## TASK BRIEF
Without any of the pictures, print every record below exactly.

## RECORD EXTRACTS
::::::

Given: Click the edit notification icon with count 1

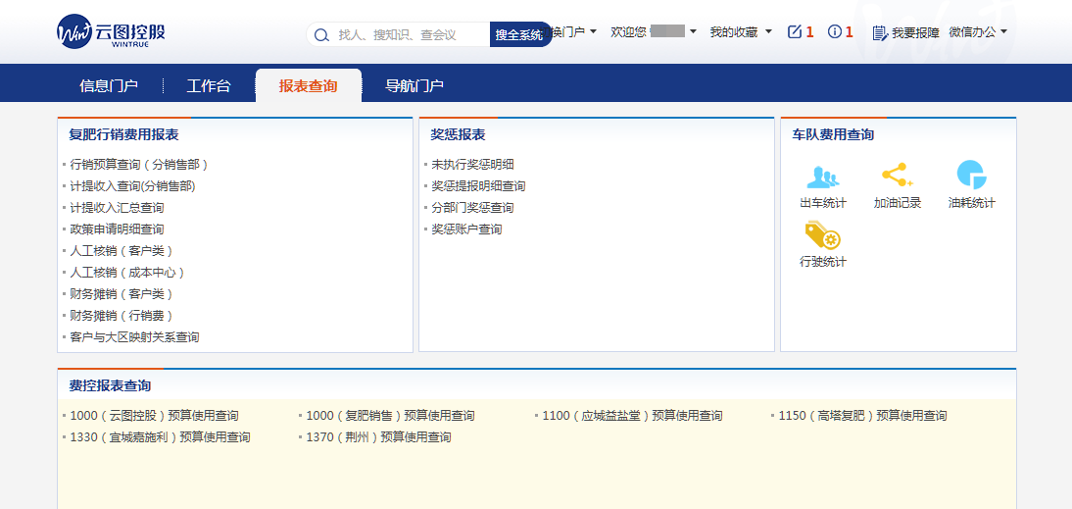Looking at the screenshot, I should click(795, 32).
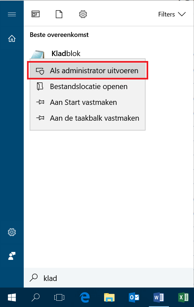Open the Feedback person icon in sidebar
The height and width of the screenshot is (307, 194).
[12, 256]
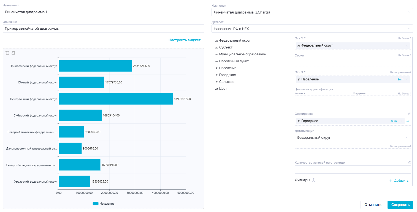Screen dimensions: 417x212
Task: Click the Название input field
Action: click(103, 12)
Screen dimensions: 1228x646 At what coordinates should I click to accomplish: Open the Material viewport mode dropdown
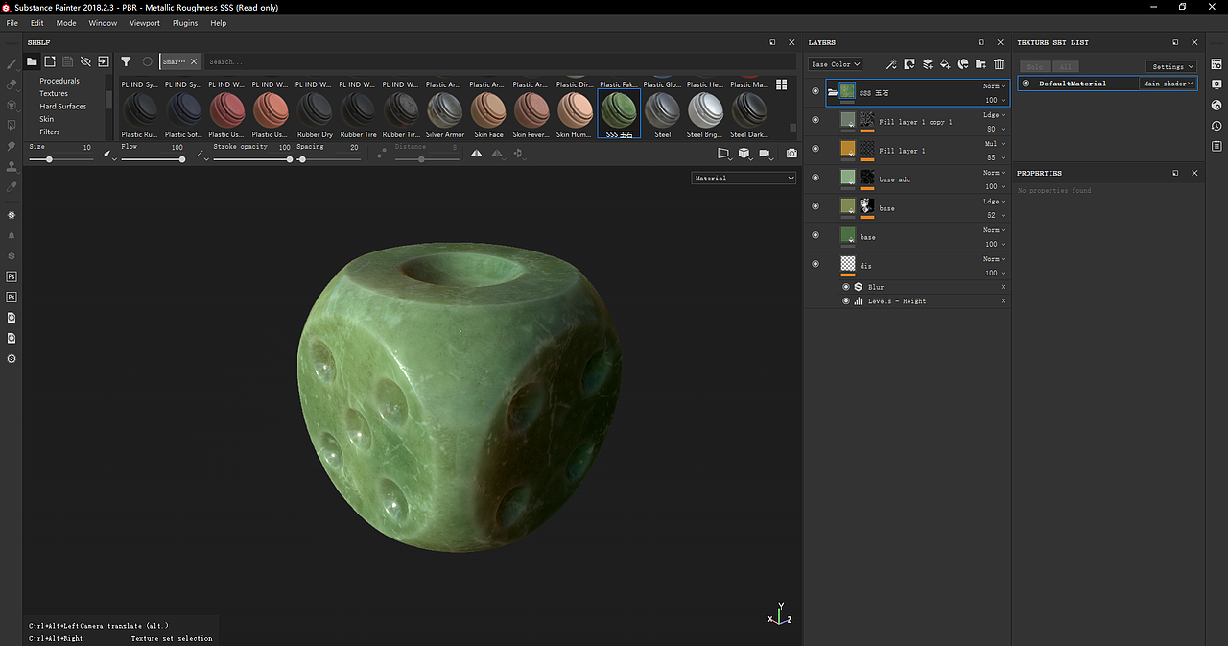(x=744, y=179)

::::::

## EXERCISE SOLUTION
Given: Click the edit notification icon with count 1

Looking at the screenshot, I should click(795, 32).
Open the Feedback person icon in sidebar
The height and width of the screenshot is (307, 194).
[12, 256]
Screen dimensions: 417x212
Task: Click the Название input field
Action: click(103, 12)
Screen dimensions: 1228x646 At what coordinates should I click to accomplish: Open the Material viewport mode dropdown
(x=744, y=179)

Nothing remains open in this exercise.